WHAT IS ASKED: Render the part that opens with the line containing "Image resolution: width=880" and closes with the line containing "Looking at the screenshot, I should point(688,115)." as a two-column CSV headed instruction and action. Each row holds one text and its answer, each in a single quoted field with line breaks turned into spaces.

---------- EXERCISE DATA ----------

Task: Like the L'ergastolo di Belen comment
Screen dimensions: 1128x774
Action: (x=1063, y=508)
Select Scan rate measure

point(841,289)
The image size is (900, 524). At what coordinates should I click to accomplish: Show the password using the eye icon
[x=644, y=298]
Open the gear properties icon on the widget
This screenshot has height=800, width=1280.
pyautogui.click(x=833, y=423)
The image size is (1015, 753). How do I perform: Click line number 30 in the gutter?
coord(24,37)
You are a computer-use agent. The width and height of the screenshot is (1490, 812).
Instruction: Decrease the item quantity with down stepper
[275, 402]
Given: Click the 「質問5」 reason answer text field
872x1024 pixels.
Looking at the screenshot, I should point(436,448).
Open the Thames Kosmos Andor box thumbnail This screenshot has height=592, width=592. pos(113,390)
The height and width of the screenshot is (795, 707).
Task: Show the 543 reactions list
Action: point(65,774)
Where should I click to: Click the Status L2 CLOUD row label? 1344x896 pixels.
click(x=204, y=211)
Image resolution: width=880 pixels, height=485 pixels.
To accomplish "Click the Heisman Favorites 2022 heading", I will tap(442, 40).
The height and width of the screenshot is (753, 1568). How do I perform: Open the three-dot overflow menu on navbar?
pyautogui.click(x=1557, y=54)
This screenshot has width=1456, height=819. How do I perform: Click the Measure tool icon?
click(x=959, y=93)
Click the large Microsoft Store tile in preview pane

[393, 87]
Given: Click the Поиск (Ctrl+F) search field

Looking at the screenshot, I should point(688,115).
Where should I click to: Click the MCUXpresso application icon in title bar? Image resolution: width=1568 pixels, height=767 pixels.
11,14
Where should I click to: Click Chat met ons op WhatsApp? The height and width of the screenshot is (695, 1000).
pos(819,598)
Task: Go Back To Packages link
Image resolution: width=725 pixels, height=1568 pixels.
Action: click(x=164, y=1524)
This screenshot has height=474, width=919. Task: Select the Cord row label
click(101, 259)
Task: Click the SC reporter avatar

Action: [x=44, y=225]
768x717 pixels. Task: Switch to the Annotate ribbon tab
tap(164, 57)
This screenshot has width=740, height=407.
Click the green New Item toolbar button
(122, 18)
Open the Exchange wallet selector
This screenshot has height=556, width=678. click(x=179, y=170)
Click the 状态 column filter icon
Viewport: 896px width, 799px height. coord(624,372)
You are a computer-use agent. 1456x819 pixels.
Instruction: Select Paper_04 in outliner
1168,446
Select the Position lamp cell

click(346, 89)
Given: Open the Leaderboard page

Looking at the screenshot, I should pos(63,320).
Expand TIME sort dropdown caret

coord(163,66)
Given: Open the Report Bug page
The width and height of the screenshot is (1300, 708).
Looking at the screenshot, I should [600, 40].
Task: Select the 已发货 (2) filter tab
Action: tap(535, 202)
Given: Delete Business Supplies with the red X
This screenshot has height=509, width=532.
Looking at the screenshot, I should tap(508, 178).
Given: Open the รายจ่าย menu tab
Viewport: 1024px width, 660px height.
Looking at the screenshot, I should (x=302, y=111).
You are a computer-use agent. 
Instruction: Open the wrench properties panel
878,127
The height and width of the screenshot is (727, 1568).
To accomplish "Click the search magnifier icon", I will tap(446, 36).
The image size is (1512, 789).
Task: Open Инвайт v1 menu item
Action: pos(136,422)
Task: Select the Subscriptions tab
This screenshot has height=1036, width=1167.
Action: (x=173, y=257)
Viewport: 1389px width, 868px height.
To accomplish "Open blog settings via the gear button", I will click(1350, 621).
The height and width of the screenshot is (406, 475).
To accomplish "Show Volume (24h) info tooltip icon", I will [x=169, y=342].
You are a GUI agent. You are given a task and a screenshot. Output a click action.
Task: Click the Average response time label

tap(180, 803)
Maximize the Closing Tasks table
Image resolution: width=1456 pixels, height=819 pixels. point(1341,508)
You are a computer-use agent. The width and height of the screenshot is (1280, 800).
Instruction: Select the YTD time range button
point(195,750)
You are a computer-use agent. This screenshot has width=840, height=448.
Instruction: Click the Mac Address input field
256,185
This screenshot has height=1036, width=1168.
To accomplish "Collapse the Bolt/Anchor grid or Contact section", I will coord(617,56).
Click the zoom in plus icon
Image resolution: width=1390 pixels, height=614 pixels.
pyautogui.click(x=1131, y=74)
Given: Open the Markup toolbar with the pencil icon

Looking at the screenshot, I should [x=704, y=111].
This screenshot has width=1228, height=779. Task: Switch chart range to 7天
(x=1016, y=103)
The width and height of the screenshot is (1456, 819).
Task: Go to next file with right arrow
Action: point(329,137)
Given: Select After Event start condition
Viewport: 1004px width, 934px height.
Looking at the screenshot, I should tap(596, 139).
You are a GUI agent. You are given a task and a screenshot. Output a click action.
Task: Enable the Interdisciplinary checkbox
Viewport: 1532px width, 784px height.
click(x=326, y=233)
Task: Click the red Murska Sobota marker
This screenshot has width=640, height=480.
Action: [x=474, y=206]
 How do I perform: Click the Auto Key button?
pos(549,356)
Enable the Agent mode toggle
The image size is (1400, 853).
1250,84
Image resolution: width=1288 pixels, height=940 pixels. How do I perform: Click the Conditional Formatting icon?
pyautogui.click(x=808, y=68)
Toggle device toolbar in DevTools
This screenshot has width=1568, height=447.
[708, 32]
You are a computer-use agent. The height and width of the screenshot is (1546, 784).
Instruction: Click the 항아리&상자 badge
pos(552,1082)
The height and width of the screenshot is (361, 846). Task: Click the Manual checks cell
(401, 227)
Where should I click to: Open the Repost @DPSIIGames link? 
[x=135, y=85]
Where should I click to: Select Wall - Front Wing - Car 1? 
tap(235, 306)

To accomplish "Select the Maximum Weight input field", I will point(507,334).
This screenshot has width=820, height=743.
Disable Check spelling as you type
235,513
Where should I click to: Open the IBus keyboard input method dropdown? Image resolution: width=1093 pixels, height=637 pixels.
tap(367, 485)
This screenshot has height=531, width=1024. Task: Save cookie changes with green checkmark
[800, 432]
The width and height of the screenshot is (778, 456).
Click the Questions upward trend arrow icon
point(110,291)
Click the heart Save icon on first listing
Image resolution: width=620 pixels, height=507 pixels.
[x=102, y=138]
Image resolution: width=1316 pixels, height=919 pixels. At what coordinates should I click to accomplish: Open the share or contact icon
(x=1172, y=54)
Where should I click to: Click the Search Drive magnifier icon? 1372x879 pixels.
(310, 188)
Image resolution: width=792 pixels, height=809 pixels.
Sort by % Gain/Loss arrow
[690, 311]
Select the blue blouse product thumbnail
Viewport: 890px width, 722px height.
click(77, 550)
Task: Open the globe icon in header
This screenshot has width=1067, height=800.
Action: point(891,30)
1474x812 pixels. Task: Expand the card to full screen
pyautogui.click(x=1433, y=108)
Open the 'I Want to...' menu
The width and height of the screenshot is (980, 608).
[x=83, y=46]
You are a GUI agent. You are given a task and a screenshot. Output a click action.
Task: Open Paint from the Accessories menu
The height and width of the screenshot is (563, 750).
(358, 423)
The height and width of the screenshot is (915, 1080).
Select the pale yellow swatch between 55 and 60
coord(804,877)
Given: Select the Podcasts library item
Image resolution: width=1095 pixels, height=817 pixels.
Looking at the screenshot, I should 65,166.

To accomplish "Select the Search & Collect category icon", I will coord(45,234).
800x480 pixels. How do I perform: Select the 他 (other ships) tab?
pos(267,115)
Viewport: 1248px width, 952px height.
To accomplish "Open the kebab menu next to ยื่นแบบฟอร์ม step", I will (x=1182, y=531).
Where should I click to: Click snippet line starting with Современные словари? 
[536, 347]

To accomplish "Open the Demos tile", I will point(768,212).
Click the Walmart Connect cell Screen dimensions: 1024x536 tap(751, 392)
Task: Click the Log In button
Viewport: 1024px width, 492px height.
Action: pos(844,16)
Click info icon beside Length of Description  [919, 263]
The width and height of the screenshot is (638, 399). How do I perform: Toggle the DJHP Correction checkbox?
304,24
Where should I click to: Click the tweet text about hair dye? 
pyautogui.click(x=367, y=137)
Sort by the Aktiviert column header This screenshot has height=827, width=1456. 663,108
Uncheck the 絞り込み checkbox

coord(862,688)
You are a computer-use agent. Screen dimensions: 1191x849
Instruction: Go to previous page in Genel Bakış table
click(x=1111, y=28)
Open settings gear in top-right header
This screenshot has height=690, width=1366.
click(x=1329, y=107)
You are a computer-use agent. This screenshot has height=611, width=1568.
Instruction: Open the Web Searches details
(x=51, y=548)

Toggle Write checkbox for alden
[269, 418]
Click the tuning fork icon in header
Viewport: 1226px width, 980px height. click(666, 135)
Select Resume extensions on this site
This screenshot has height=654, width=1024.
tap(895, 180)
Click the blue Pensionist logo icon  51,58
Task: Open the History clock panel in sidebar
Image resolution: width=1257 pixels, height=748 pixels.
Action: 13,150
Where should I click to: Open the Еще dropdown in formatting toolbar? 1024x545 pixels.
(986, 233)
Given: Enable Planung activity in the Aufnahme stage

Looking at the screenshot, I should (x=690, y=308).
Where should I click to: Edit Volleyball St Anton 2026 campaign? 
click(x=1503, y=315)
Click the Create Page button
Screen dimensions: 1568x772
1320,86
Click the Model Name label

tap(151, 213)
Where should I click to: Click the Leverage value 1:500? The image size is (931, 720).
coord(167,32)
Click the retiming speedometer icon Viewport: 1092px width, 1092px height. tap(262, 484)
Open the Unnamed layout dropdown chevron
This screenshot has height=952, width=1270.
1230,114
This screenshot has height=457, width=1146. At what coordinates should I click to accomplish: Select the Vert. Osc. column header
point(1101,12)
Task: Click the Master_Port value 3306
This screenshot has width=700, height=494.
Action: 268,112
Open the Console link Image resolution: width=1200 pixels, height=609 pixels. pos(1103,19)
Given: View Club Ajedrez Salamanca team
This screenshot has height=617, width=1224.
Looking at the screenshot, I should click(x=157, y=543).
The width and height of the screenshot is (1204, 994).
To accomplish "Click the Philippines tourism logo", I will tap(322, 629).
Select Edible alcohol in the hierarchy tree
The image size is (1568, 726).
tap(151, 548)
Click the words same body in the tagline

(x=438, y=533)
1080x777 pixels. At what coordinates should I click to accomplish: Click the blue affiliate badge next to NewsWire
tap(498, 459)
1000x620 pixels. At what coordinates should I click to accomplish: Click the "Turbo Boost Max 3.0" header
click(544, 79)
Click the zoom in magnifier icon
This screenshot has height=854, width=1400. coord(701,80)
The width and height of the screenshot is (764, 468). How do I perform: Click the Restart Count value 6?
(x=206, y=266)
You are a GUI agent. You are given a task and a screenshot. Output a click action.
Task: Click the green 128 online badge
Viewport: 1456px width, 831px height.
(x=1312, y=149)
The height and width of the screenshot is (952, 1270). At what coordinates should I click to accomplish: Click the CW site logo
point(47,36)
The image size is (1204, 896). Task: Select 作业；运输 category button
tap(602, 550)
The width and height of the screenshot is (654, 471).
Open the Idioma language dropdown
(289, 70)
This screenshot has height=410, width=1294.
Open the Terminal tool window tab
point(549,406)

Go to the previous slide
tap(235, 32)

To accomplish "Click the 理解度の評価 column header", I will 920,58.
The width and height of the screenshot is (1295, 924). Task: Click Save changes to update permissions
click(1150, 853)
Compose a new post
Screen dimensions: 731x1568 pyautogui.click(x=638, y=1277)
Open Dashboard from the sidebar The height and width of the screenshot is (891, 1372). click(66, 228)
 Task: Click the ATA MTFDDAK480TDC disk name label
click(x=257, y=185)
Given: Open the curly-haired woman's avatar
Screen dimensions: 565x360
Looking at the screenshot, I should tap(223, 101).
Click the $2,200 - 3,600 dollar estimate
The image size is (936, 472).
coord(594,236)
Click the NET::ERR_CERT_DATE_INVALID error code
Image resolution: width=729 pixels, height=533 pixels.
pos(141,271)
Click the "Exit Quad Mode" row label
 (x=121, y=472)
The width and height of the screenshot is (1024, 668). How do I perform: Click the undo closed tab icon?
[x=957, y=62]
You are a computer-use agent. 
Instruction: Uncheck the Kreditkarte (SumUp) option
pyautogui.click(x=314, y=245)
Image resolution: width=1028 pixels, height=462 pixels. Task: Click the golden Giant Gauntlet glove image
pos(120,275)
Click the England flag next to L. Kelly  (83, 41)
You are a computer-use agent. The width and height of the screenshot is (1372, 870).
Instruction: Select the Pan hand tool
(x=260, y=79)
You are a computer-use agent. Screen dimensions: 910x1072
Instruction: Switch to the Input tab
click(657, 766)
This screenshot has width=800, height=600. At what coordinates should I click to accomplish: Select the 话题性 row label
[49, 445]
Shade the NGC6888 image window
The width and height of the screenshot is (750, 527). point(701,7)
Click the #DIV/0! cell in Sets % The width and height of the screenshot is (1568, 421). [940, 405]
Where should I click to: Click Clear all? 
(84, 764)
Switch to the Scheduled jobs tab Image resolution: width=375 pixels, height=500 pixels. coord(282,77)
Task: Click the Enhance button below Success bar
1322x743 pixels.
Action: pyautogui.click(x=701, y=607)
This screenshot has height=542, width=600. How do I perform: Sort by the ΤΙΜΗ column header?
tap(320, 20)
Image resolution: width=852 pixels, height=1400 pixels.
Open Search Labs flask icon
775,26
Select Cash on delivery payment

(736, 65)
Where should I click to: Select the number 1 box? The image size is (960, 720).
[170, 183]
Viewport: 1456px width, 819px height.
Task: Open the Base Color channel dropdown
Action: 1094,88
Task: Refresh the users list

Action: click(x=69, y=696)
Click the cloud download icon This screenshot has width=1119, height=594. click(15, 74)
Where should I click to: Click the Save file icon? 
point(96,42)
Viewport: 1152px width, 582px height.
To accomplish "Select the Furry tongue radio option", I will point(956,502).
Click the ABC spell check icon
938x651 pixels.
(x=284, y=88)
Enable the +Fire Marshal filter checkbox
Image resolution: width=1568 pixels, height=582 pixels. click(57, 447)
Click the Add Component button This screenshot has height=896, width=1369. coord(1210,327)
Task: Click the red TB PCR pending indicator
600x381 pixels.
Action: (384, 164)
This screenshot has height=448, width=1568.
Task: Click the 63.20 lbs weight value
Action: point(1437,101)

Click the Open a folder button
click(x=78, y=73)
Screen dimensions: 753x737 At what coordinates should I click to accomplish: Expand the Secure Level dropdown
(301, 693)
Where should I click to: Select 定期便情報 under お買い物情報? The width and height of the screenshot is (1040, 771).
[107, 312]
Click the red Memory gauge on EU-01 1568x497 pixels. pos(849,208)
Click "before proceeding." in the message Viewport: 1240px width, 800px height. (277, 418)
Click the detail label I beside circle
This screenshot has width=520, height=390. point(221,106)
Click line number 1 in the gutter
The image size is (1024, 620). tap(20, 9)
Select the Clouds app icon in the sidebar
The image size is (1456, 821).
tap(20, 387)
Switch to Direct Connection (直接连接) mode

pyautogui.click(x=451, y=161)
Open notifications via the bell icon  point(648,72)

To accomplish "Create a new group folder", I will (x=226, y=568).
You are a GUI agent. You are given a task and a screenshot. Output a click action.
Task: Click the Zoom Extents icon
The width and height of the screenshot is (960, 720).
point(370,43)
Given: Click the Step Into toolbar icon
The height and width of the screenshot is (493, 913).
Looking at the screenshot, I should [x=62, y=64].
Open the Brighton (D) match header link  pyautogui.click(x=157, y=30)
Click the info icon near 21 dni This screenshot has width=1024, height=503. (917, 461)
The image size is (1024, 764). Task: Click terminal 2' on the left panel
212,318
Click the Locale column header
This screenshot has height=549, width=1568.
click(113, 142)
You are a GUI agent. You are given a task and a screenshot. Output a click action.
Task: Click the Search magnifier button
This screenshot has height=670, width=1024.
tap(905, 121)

----------

REPLY TO THE TASK:
instruction,action
"Image resolution: width=880 pixels, height=485 pixels. To accomplish ""Click the Heisman Favorites 2022 heading"",","I will tap(442, 40)."
"The height and width of the screenshot is (753, 1568). How do I perform: Open the three-dot overflow menu on navbar?","pyautogui.click(x=1557, y=54)"
"This screenshot has width=1456, height=819. How do I perform: Click the Measure tool icon?","click(x=959, y=93)"
"Click the large Microsoft Store tile in preview pane","[393, 87]"
"Given: Click the Поиск (Ctrl+F) search field","Looking at the screenshot, I should point(688,115)."